For cases where there are more than two groups, such as qualification, I don’t know if there is similar research. I would expect it would show similar results, although I don’t know what the minimum sample sizes per group would be. If you do go with the nonparametric analyses, analysts will often report the medians for each group.
Finally, I think your question about “big difference” touches upon the difference between statistical significance versus practical significance. Click that link for my post on that topic. In a nutshell, a statistically significant results doesn’t necessarily guarantee that the effect or difference is important in the real world.
Best of luck with your analysis!
Sir, If you had made a video on it, please post it here.
Thank you.
Hi Uma,
Currently, I don’t have videos. In the future, I plan to create video lessons.
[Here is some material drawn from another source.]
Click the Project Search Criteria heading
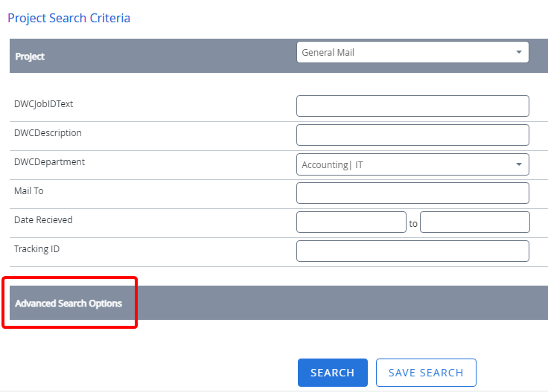The width and height of the screenshot is (548, 392). click(x=69, y=18)
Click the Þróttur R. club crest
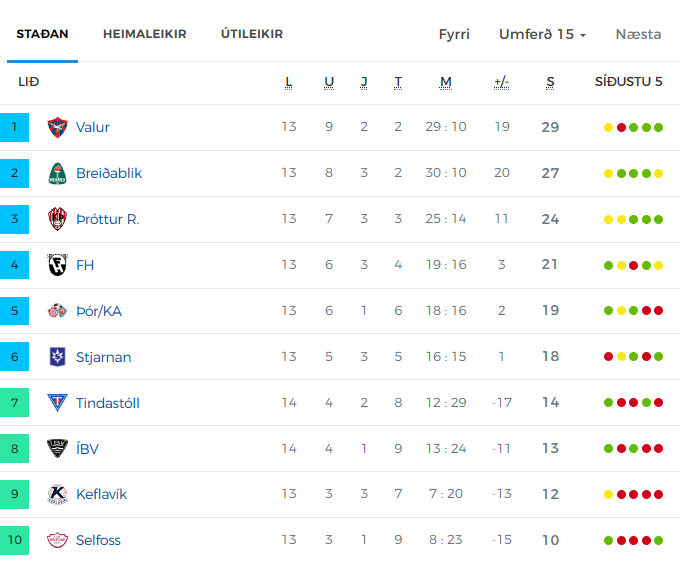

Sir, the note is fine but still I am not clear about how to analyze Likert Scale(with five choices) using SPSS data analysis. I do believe that SPSS can only perform on Likert scale to show frequency, mean meridian. standred devation and other T-test, ANOVA, correlation and the others are not possible to be done by SPSS.
Mean that Likert scale didn’t show basic statstics.
Hello,
I’m analysing data from someone else’s questionnaire, I have 148 respondents for a 40 statement questionnaire. It uses a four point Likert scale. I’m using Wilcoxon Signed ranks to analyse significant improvement in scores between test/retest. I’d also like to correlated some of the variables.
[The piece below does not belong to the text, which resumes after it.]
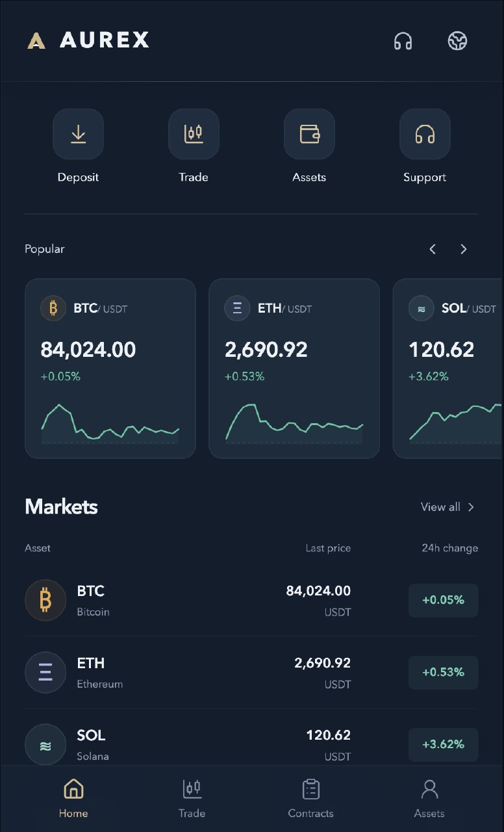Open the Trade candlestick shortcut icon
This screenshot has height=832, width=504.
pyautogui.click(x=194, y=134)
There are four main areas of interest, and each of those is divided into sub-sections. My problem is that some
of the sub-sections are negatively scored, yet the section they relate to is totalled.
is it reasonable to manipulate the reversed scored items so all the ‘unhelpful’ high scores become low ‘helpful’ scores?
Hi Helen,
If think what you want to do makes sense. That’ll allow you to obtain high, positive correlations when helpful scores correlate with other helpful scores. Otherwise, you’ll obtain negative correlations. You’d still obtain the same information, but it’s less intuitive and potentially confusing to others.
I am conducting an experimental research to test the effectiveness of task-based approach on improving the students’ literacy skills. I had two groups: experimental and control and each answered a questionnaire of 17 items using likert scale to express their attitude towards the lesson given (with and without task-based approach). What statistical test should I use to test the effectiveness of this approach on improving the students’ literacy skills?
I appreciate your answer asap.
Based on the information and research that I present in this blog post, it should be clear that you can use either the two-sample t-test or the Mann-Whitney test. Unfortunately, many reviewers and advisors might have strong opinions about one being more appropriate than the other, but the research shows that either test is valid overall.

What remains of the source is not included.